**What you will do:** Search the listing for the word "below" and say how many lines have it, nothing besides.

**Supplied material:**

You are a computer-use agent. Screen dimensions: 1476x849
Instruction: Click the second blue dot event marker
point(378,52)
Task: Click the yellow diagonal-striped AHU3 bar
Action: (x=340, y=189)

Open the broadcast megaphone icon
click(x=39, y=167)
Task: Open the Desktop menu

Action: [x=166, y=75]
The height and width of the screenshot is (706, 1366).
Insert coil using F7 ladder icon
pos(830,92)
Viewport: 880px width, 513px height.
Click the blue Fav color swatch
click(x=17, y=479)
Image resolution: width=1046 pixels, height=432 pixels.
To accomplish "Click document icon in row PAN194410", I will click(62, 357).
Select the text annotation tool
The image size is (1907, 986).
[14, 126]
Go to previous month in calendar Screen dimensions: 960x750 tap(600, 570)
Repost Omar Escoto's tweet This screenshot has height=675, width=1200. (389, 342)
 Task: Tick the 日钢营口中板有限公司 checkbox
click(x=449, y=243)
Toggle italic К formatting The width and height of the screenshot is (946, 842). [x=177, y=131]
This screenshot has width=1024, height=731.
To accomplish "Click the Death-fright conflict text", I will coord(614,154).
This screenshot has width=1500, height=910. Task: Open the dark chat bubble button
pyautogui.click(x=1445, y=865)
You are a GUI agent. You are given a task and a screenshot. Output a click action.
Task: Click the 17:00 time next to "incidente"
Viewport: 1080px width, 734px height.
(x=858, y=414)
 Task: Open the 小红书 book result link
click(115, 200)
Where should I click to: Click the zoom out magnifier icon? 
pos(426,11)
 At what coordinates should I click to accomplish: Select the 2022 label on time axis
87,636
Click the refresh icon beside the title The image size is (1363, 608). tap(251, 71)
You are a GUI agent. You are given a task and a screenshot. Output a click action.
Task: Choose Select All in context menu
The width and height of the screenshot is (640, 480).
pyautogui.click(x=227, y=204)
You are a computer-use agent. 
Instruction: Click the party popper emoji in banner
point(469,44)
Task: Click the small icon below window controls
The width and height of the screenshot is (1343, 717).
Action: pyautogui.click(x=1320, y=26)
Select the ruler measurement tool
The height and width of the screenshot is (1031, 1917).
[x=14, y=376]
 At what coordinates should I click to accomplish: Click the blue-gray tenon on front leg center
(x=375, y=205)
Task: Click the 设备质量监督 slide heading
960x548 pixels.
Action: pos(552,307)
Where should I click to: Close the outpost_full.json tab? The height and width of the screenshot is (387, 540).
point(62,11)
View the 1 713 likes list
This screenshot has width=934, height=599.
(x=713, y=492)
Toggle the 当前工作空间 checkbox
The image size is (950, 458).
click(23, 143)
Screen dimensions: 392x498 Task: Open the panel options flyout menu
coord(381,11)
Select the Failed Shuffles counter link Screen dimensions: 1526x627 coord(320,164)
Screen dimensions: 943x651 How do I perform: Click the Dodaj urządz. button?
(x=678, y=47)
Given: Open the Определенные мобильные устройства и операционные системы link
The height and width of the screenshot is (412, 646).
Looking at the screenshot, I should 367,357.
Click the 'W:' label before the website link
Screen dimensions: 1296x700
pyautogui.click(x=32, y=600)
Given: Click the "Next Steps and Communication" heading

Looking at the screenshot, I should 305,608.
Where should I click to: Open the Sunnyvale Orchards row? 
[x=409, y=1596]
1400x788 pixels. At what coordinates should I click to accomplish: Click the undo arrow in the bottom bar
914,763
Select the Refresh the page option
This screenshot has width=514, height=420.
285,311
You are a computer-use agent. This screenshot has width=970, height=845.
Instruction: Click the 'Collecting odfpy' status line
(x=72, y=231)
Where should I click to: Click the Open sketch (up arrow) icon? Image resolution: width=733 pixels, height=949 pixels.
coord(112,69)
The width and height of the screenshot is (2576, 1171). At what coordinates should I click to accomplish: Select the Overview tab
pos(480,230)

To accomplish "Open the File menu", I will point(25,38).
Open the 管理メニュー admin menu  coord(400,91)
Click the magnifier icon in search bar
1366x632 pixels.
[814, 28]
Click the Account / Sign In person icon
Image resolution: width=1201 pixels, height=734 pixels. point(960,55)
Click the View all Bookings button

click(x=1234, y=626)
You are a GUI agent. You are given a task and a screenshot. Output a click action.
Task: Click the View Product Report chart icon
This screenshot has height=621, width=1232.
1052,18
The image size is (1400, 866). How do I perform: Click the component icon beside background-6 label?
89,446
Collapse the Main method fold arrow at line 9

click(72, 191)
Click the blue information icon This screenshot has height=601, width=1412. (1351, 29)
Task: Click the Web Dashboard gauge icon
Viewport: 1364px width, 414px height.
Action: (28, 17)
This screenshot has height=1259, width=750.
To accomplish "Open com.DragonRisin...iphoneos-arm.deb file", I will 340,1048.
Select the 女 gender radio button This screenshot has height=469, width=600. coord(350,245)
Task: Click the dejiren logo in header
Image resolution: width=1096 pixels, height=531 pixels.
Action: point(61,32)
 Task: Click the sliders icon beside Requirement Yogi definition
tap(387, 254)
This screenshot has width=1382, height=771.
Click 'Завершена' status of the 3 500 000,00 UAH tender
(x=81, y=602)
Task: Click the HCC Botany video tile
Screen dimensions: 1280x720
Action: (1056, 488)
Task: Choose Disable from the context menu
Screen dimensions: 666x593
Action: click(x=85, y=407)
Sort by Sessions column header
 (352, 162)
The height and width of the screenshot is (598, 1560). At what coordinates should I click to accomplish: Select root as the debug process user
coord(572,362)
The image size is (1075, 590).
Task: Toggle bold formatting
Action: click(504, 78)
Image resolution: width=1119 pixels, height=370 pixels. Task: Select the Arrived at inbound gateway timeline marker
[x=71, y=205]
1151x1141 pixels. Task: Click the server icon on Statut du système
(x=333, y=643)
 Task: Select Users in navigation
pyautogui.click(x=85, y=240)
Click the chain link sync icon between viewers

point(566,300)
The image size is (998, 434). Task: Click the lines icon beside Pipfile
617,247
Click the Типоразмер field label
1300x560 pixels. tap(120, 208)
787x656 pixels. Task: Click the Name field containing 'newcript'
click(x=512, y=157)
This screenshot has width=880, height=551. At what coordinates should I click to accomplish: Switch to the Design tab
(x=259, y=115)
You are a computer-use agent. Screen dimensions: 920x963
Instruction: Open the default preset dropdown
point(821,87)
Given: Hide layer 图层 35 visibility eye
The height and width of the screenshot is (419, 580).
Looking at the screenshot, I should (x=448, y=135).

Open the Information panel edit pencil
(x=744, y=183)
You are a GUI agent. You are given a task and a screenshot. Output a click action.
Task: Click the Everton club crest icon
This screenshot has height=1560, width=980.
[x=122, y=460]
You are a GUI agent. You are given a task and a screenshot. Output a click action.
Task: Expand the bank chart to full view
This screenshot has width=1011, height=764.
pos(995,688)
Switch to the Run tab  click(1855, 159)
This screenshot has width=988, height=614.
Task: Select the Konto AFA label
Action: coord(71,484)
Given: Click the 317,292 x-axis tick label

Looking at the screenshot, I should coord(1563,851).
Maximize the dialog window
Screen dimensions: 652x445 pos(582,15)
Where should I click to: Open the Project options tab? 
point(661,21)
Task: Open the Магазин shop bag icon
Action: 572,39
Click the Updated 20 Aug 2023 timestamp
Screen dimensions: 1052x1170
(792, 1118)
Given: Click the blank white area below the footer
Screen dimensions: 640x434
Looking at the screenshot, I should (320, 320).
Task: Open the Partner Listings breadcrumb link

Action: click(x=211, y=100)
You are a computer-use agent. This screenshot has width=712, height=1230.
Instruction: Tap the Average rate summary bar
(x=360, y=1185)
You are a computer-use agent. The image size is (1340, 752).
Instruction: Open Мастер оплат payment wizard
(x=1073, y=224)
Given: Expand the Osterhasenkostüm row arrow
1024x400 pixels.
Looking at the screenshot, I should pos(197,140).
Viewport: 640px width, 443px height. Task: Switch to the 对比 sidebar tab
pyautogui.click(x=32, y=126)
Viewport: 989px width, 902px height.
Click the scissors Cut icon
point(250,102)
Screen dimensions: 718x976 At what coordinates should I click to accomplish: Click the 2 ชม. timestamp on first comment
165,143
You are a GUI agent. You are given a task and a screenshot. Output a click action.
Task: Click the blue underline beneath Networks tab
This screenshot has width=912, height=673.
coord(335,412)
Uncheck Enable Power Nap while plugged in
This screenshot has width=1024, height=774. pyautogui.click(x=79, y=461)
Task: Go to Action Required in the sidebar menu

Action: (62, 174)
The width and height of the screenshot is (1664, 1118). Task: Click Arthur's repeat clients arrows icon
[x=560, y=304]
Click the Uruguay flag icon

**Finished exercise:** 2